**TASK INSTRUCTIONS**
Make the copy match the entries below exactly, with no pictures carried over.

BEGIN GIVEN RECORDS

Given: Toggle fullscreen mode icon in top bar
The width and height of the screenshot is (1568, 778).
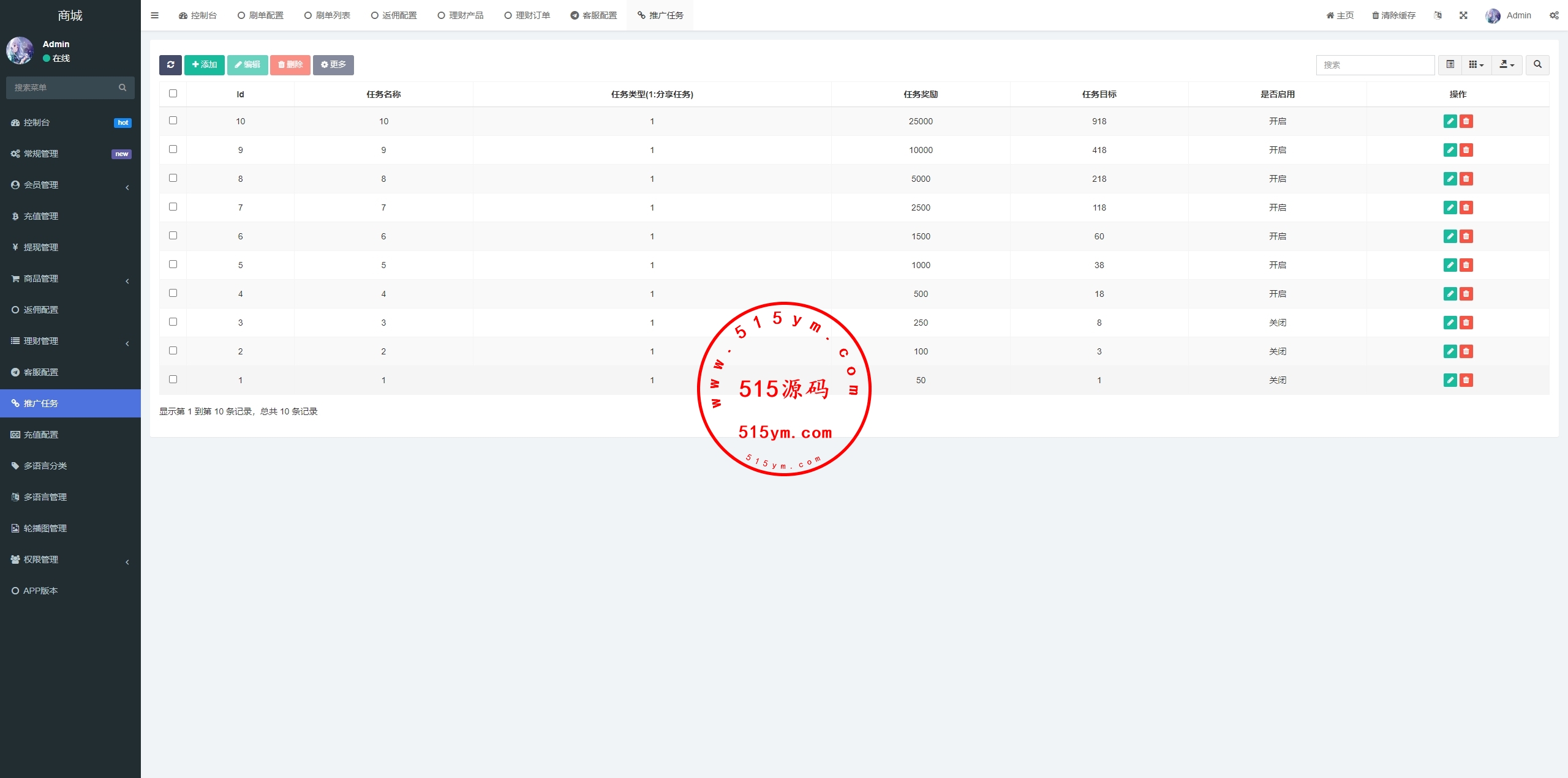Looking at the screenshot, I should click(x=1463, y=15).
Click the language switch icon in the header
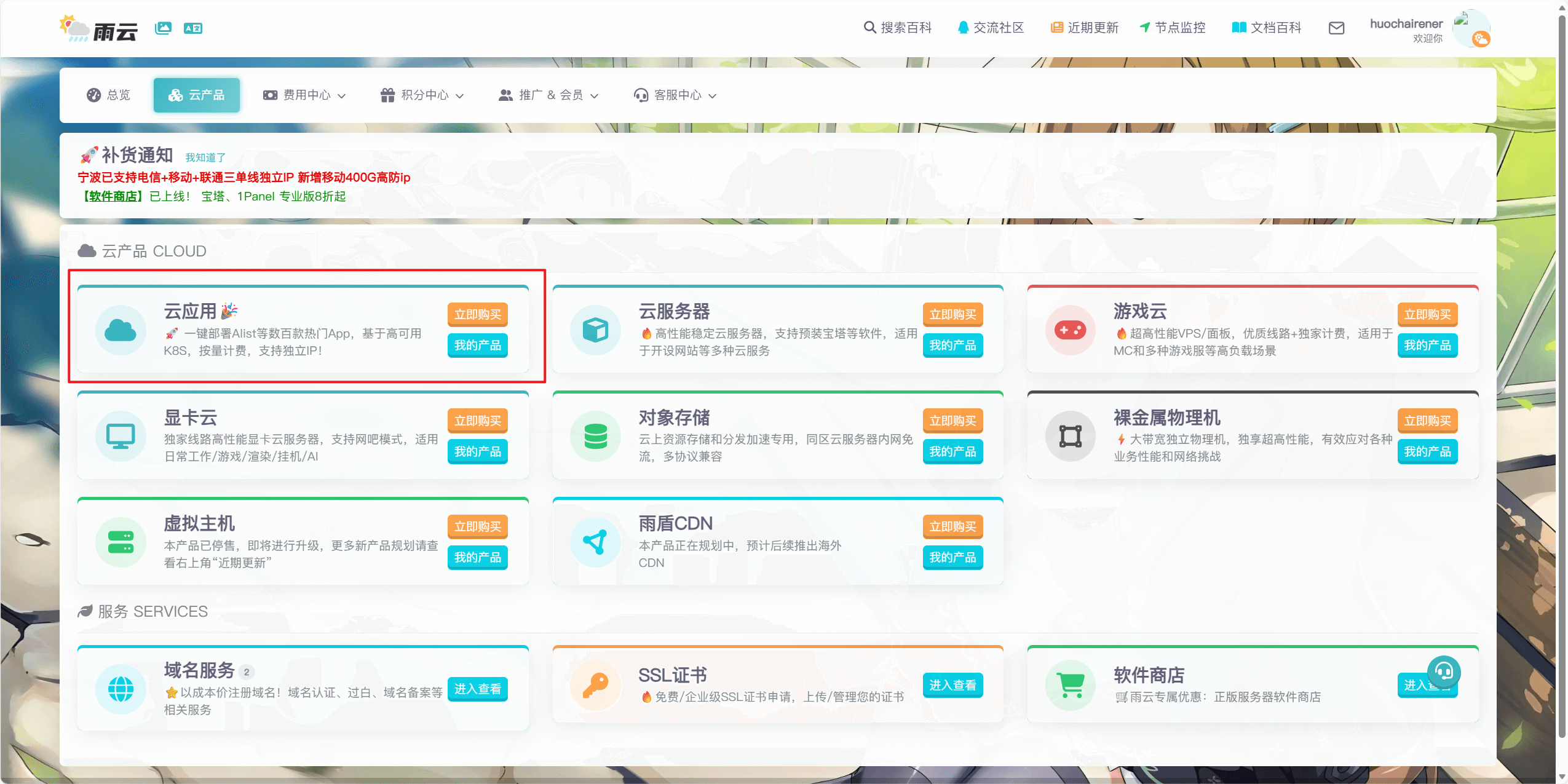 pos(192,28)
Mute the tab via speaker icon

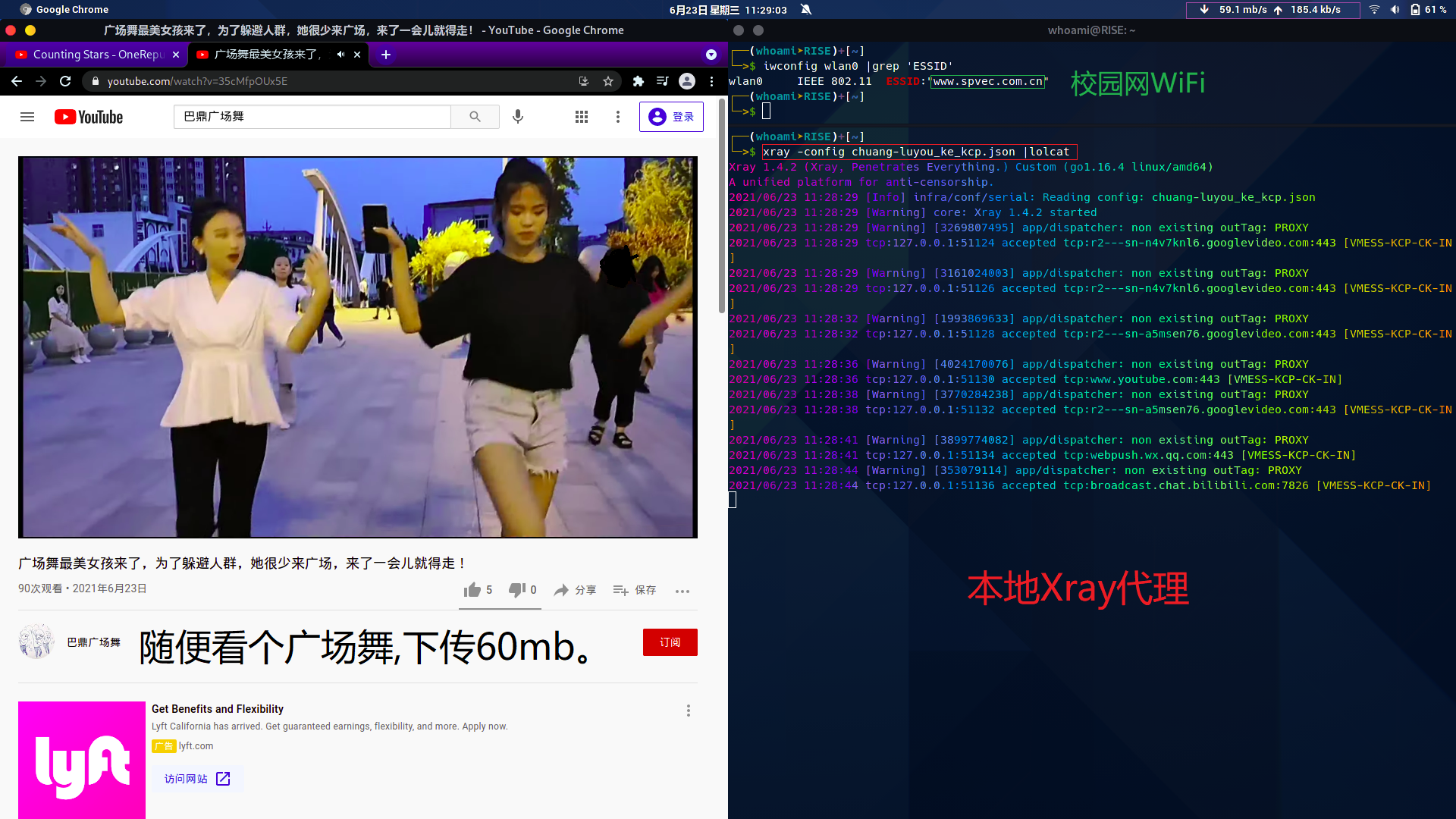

END GIVEN RECORDS

**TASK OUTPUT**
Given: Toggle fullscreen mode icon in top bar
The width and height of the screenshot is (1568, 778).
Looking at the screenshot, I should click(x=1463, y=15).
Click the language switch icon in the header
 pos(192,28)
Mute the tab via speaker icon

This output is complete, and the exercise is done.